The following paper describes a new technique for simulating peripheral field losses in virtual environments to study the roles of the central and peripheral visual fields during navigation. Based on Geisler and Perry’s (2002) gaze-contingent multiresolution display concept, the technique extends their methodology to work with three-dimensional images that are both transformed and rendered in real time by a computer graphics system. In order to assess the usefulness of this method for studying visual field losses, an experiment was run in which seven participants were required to walk to a target tree in a virtual forest as quickly and efficiently as possible while artificial head and eye-based delays were systematically introduced. Bilinear fits were applied to the mean trial times in order to assess at what delay lengths breaks in performance could be observed. Results suggest that breaks occur beyond the current delays inherent in the system. Increases in trial times across all delays tested were also observed when simulated peripheral field losses were applied compared to full FOV conditions. Possible applications and limitations of the system are discussed. The source code needed to program visual field losses can be found at lions.med.jhu.edu/archive/turanolab/Simulated_Visual_Field_Loss_Code.html.

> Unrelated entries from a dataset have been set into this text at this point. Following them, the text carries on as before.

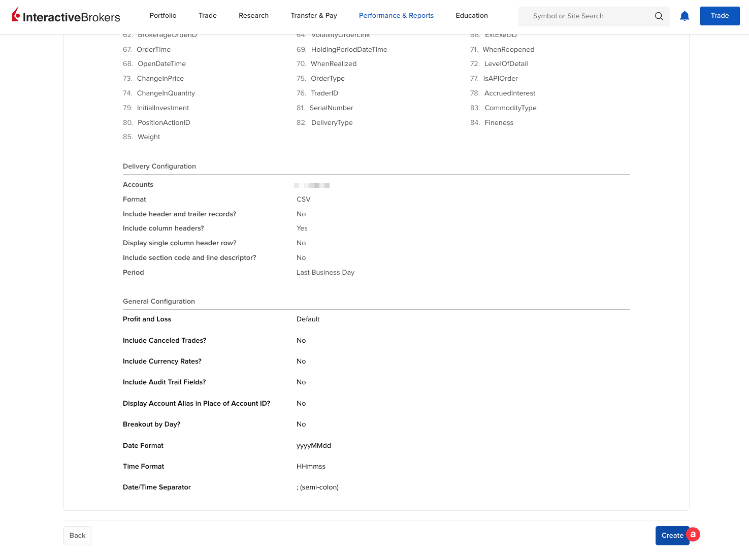This screenshot has width=749, height=557.
Task: Open the Trade menu in navigation
Action: click(208, 16)
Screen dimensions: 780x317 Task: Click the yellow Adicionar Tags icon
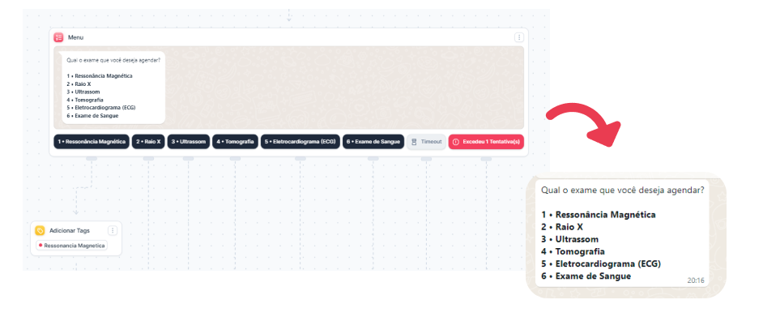coord(40,230)
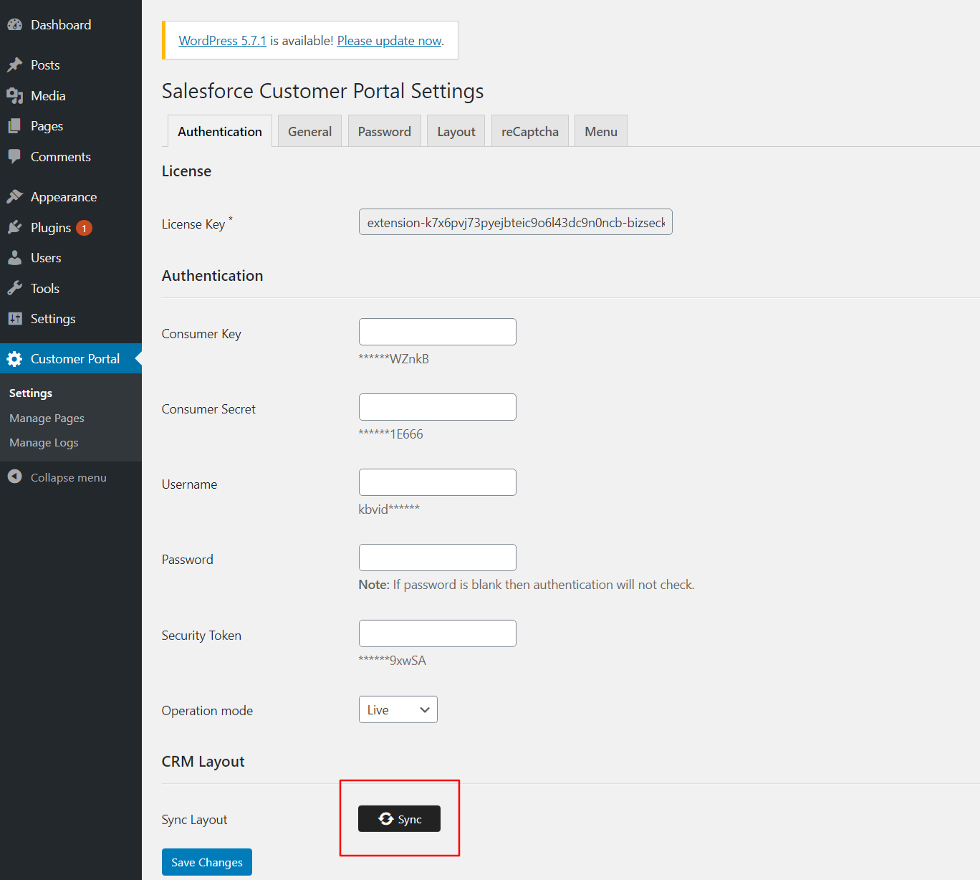Viewport: 980px width, 880px height.
Task: Click the Appearance paintbrush icon
Action: pos(14,197)
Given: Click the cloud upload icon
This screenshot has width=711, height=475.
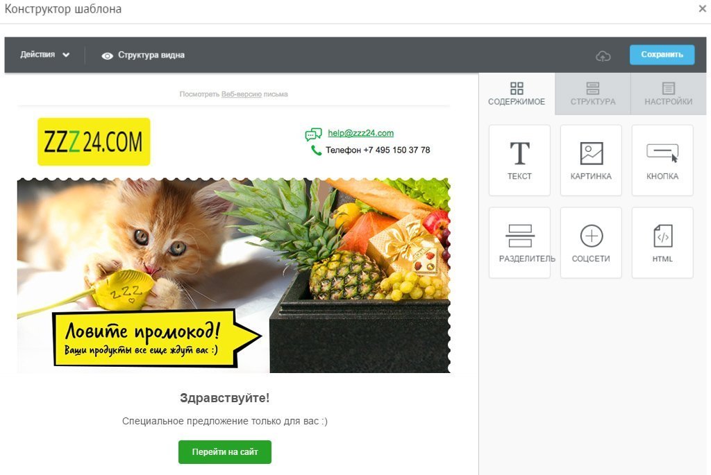Looking at the screenshot, I should click(x=603, y=55).
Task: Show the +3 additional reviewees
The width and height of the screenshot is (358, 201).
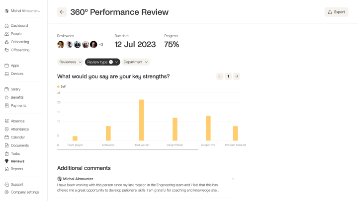Action: [101, 45]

This study employed a novel method to dissociate the use of external visual information and internal spatial representations in human navigation. Using a goal-directed walking task and gaze-contingent displays, 14 participants with normal vision navigated within an immersive virtual forest during which each participant’s field of view (FOV) was restricted to 10, 20, or 40 deg in diameter. Participants were classified into two groups, good and poor navigators, based on a cluster analysis of their individual mean latencies, walk times, and path efficiencies in the 10 deg condition. Changes in performance measures across the three FOVs were calculated for the two groups. Significant interactions were found, with the overall performance of the poor navigators decreasing at a faster rate than the performance of the good navigators. Perceptual spans were also calculated for the two groups, and it was determined that the good navigators were able to complete the same task as effectively as the poor navigators with a smaller FOV. Collectively, these results support recent theories stating that good navigators rely on internal spatial representations to a greater extent than poor navigators do.